• [What the task asks]:
Turn the lines below into a numbered list, skipping any blank lines. Leave the pictures out of the list.
— start —
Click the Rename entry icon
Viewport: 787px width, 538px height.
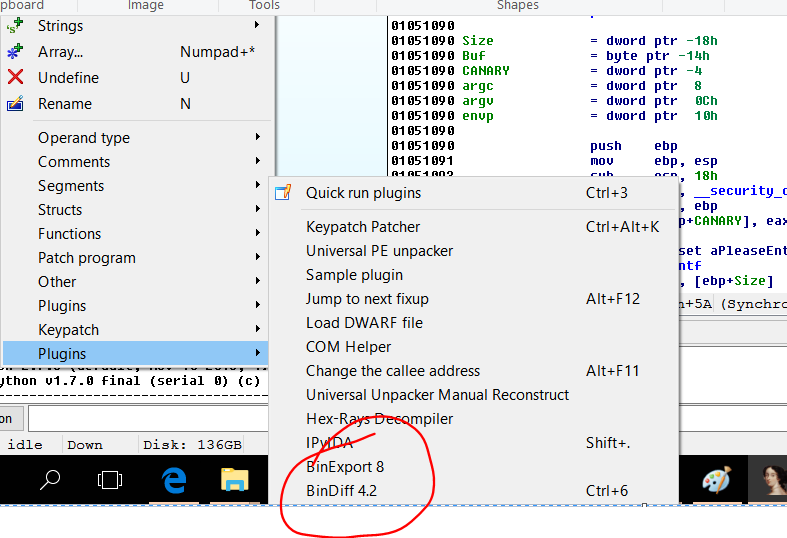15,104
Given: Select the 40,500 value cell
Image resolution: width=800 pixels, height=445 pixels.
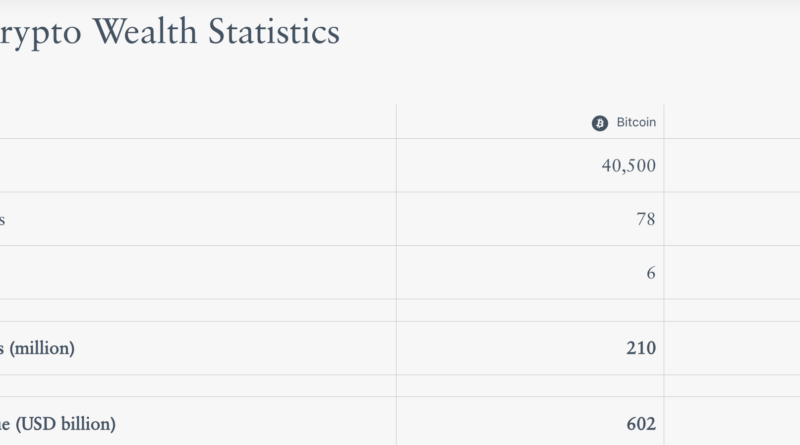Looking at the screenshot, I should point(628,165).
— end —
• [Solution to the exercise]:
1. Click the Rename entry icon
2. Viewport: 787px width, 538px height.
3. 15,104
4. Given: Select the 40,500 value cell
5. Image resolution: width=800 pixels, height=445 pixels.
6. Looking at the screenshot, I should point(628,165).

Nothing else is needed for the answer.